I'm given a sequence of moments $$ S_k=\int_{1}^{\infty}x^k \exp \left(\frac{-x}{\log(x)}\right)dx $$ and I'm told that this sequence is determined. However, I can't find a way to show this. I tried starting out by using Carleman's Condition, i.e. showing that $$\sum_{k=1}^{\infty} \frac{1}{S_{2k}^{1/(2k)}}=\infty.$$ Attempting this method has actually led me to believe the above sum might converge: so I wouldn't be able to use this condition to conclude "determinance". In any case, I wish to determine the convergence or divergence of the above series.
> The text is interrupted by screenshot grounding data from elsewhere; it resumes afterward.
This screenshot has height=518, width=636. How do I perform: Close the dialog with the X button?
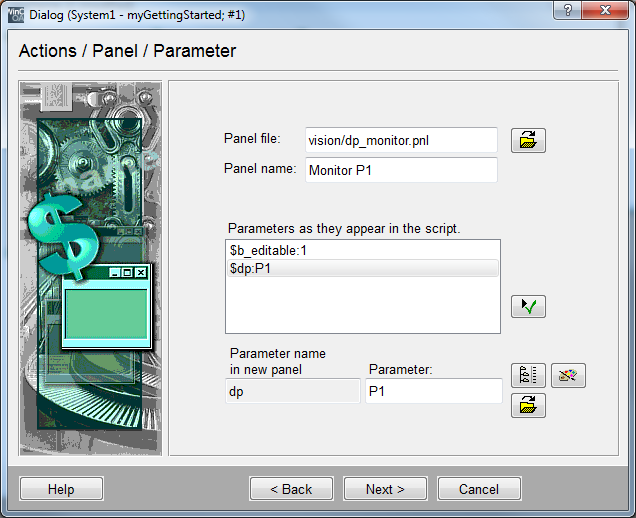(x=606, y=12)
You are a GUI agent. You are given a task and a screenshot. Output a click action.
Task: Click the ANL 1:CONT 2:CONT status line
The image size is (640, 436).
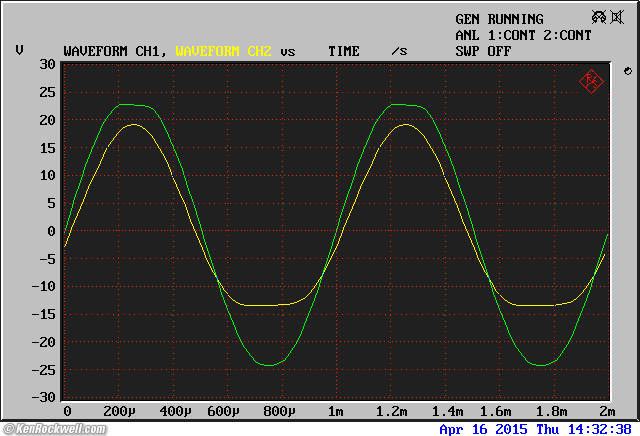pyautogui.click(x=523, y=35)
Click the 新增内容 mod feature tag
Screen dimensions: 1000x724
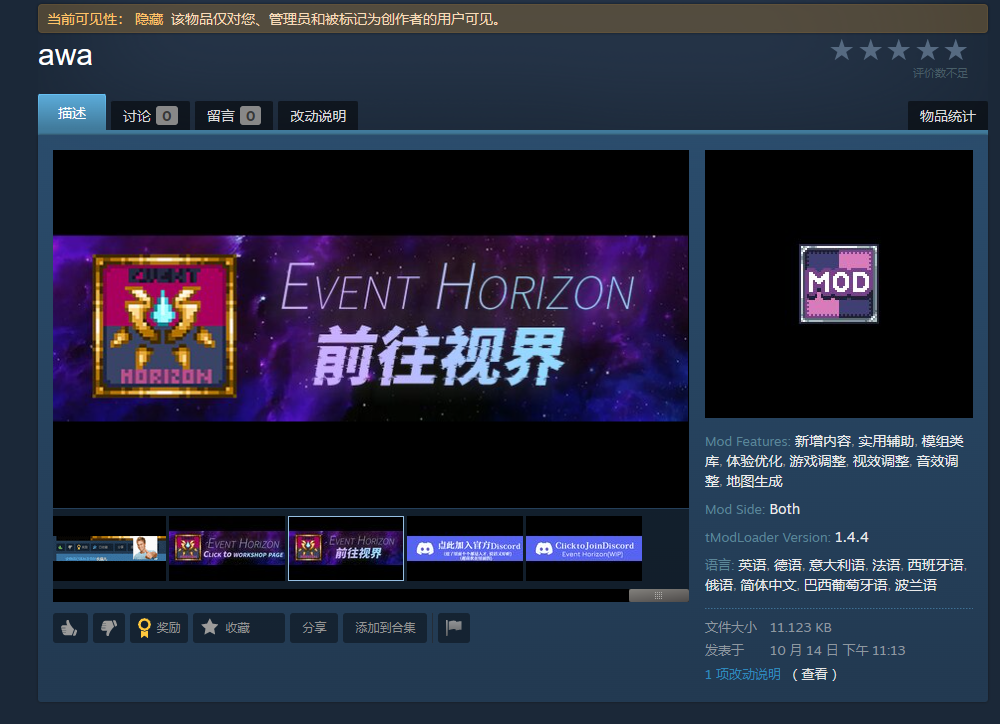823,441
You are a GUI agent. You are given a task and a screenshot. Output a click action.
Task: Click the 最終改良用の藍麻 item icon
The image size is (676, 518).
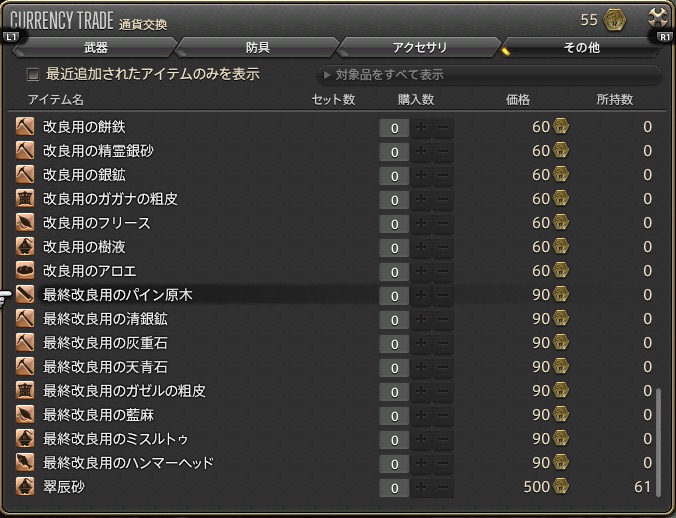click(x=26, y=415)
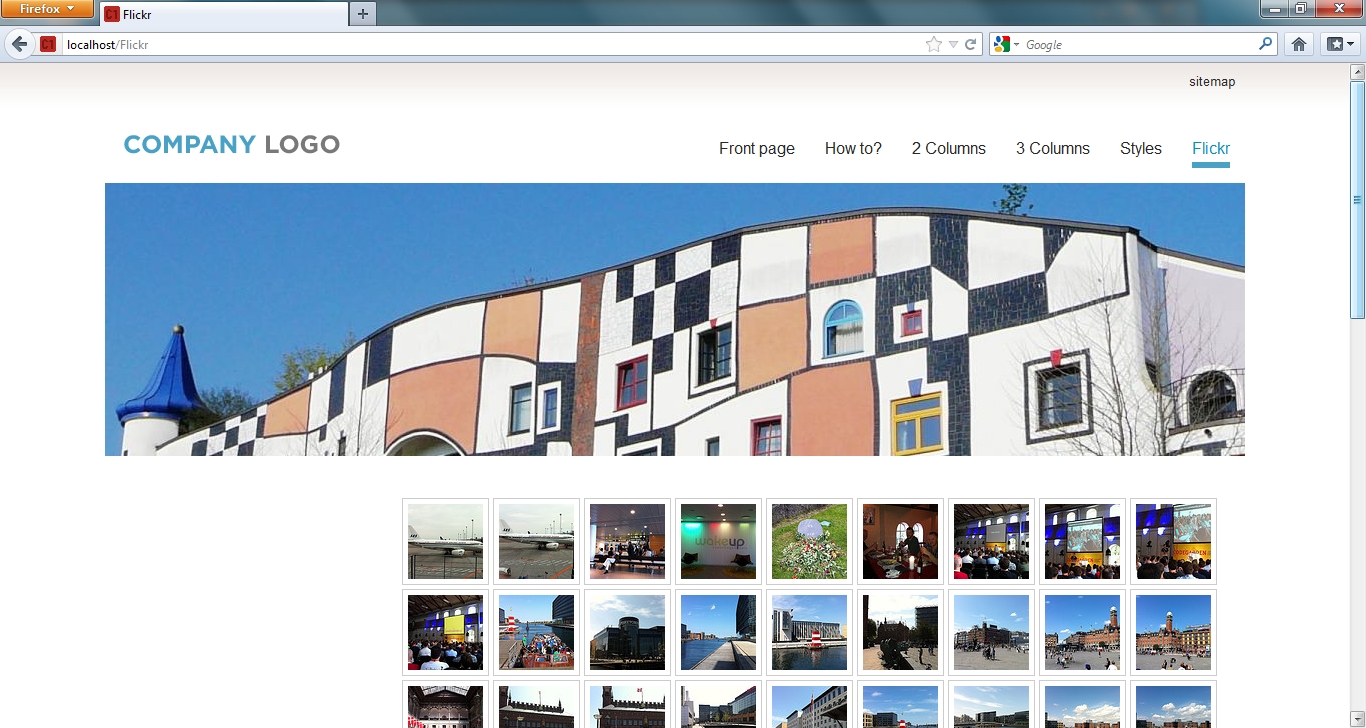Viewport: 1366px width, 728px height.
Task: Reload the page using the refresh icon
Action: pyautogui.click(x=970, y=44)
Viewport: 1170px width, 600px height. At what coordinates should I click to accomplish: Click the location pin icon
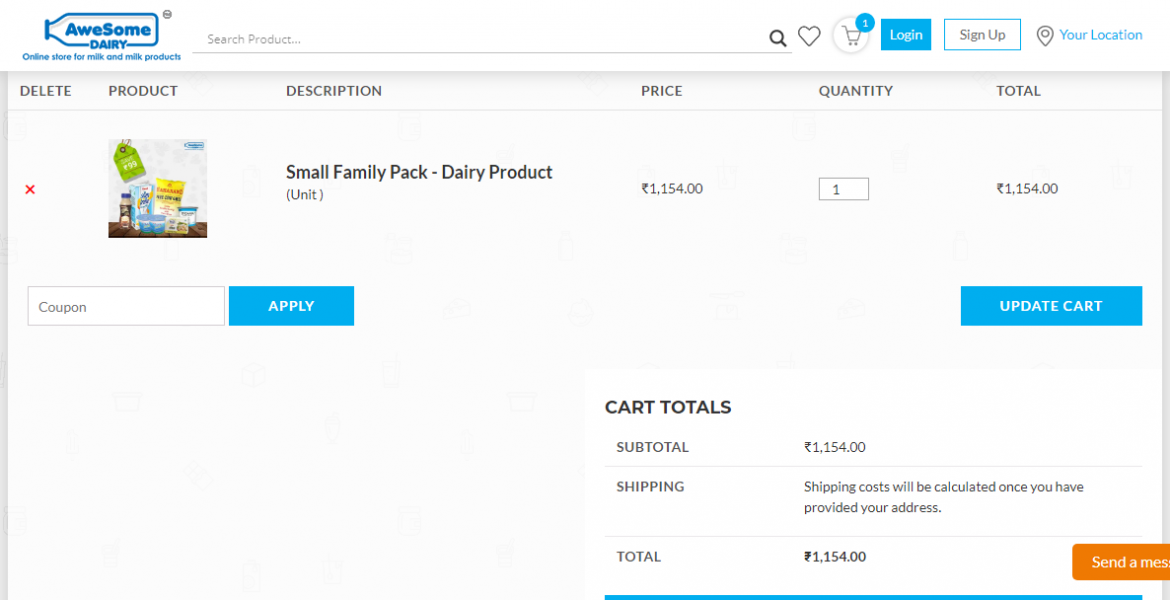[1045, 36]
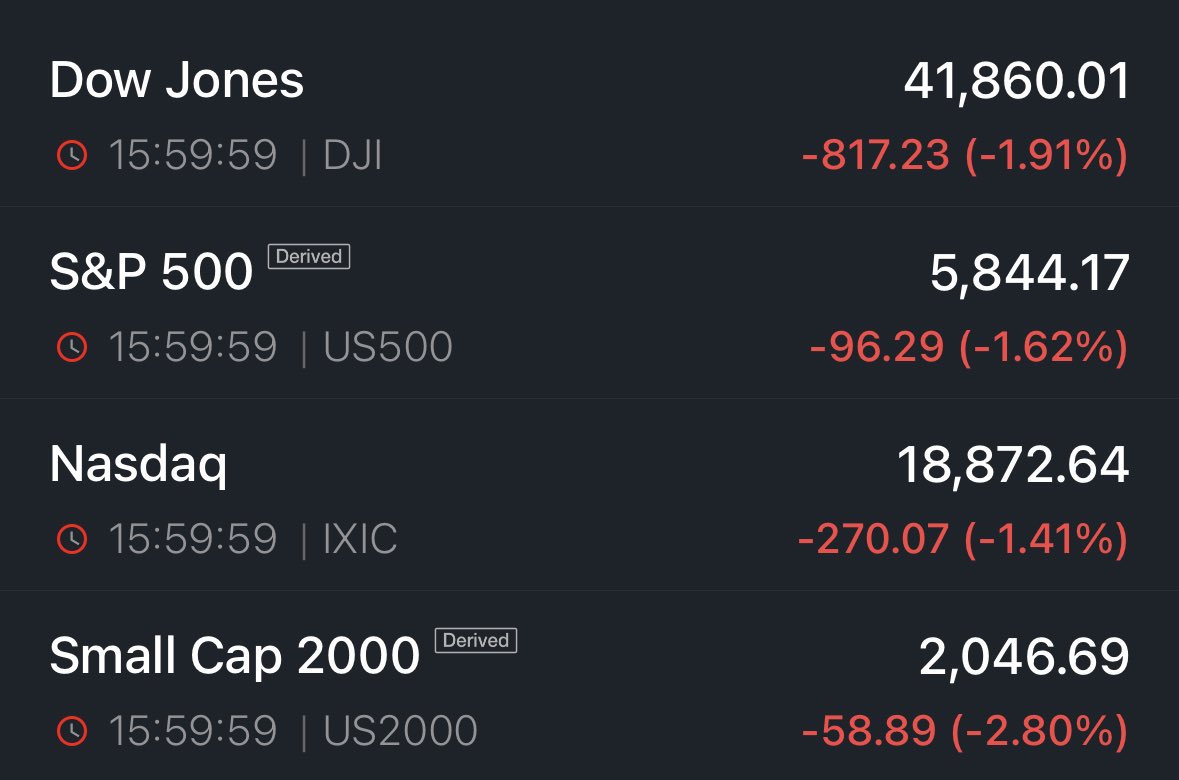Click the S&P 500 price 5,844.17
The image size is (1179, 780).
tap(1029, 274)
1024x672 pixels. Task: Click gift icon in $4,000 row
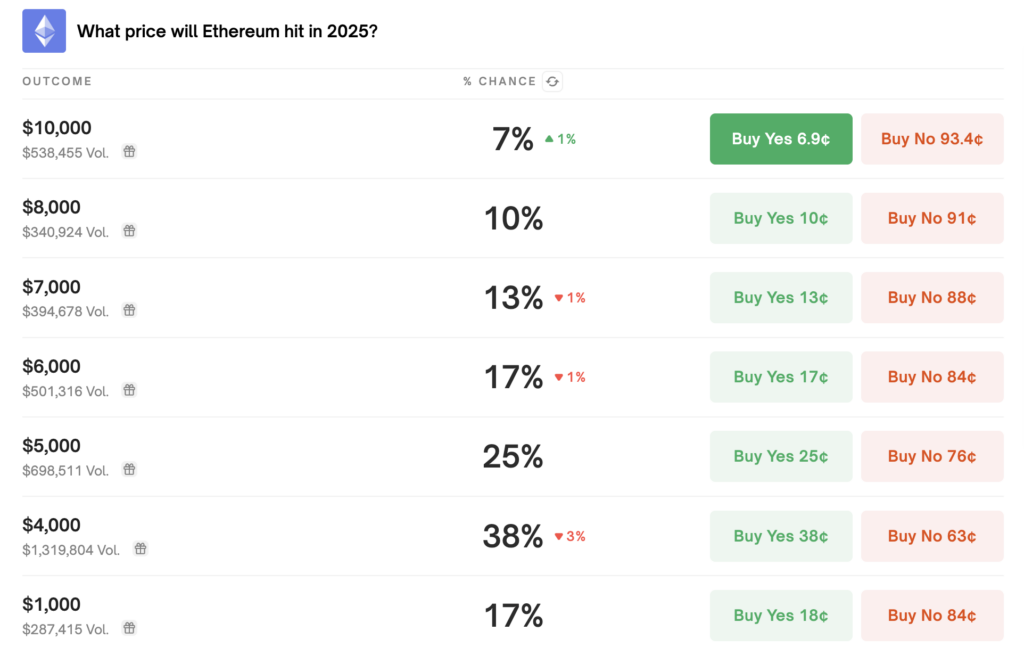click(141, 549)
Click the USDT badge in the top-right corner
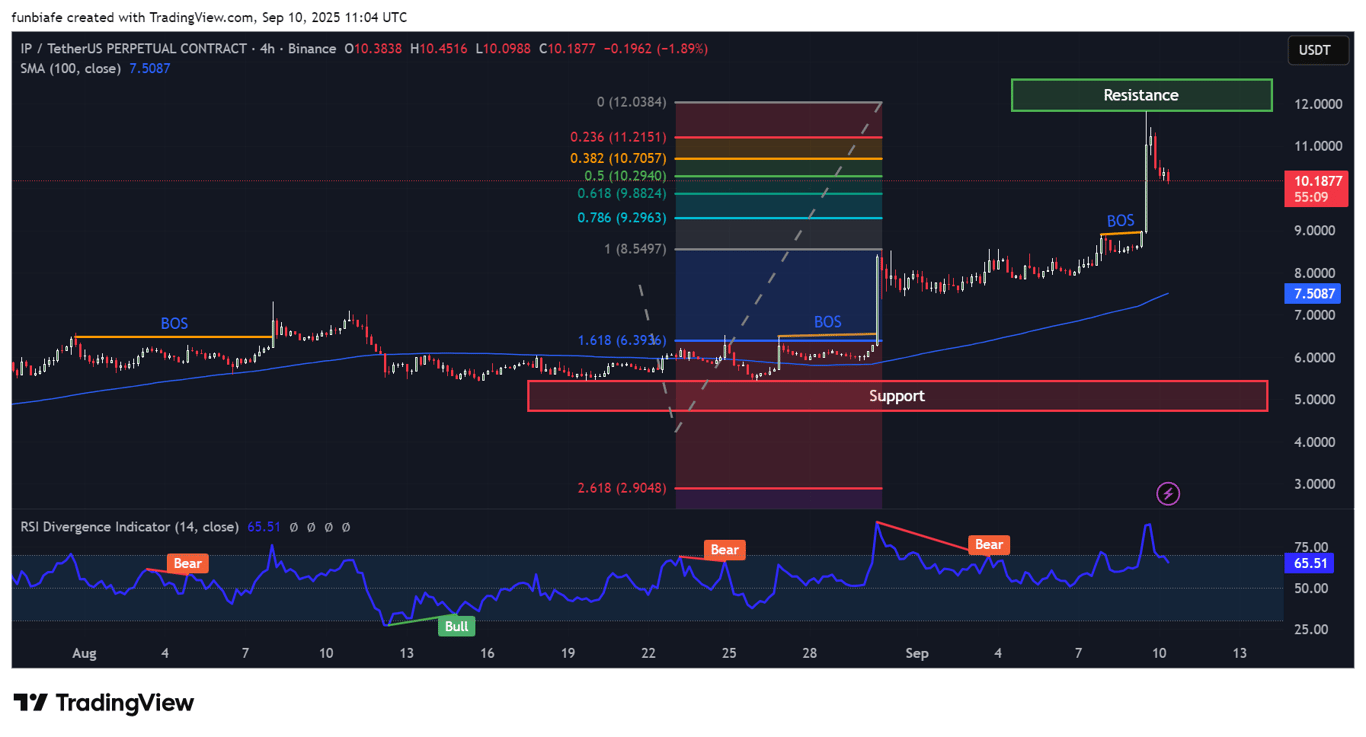This screenshot has width=1366, height=737. pos(1317,49)

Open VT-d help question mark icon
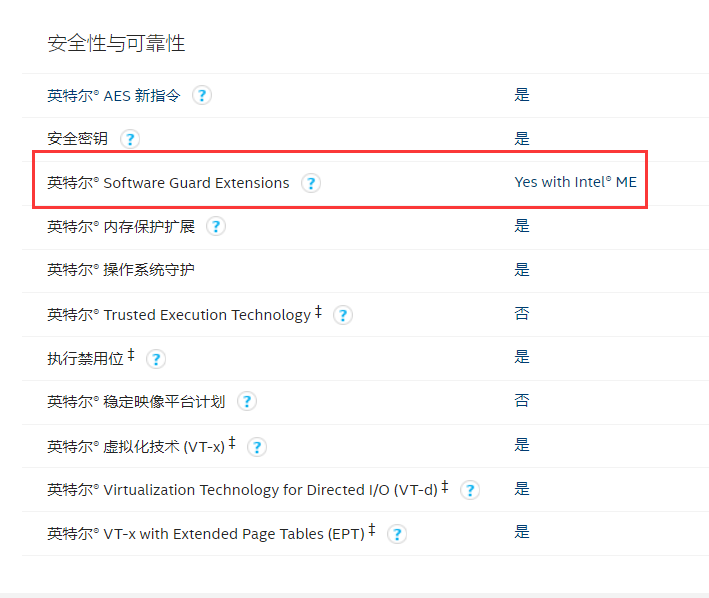(x=470, y=490)
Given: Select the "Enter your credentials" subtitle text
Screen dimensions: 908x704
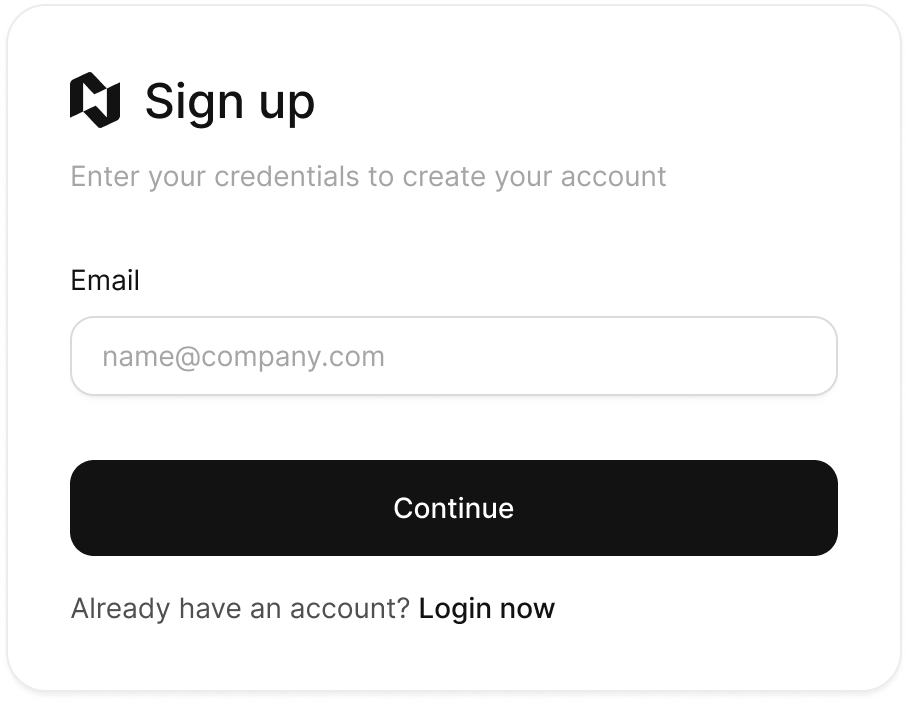Looking at the screenshot, I should (x=368, y=177).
My attempts to show this is by finding sequences such that $$A_k \leq S_k \leq B_k$$ and finding $f$ and $g$ so that $A_k=\int_{1}^{\infty}x^kfdx$ and $B_k=\int_{1}^{\infty}x^kgdx$- and $A_k$ and $B_k$ are convergent series for each $k$. I tried find functions that are either above or below $\frac{-x}{\log(x)}$ to get $f$ and $g$. What kind of $f$ and/or $g$ could I use here?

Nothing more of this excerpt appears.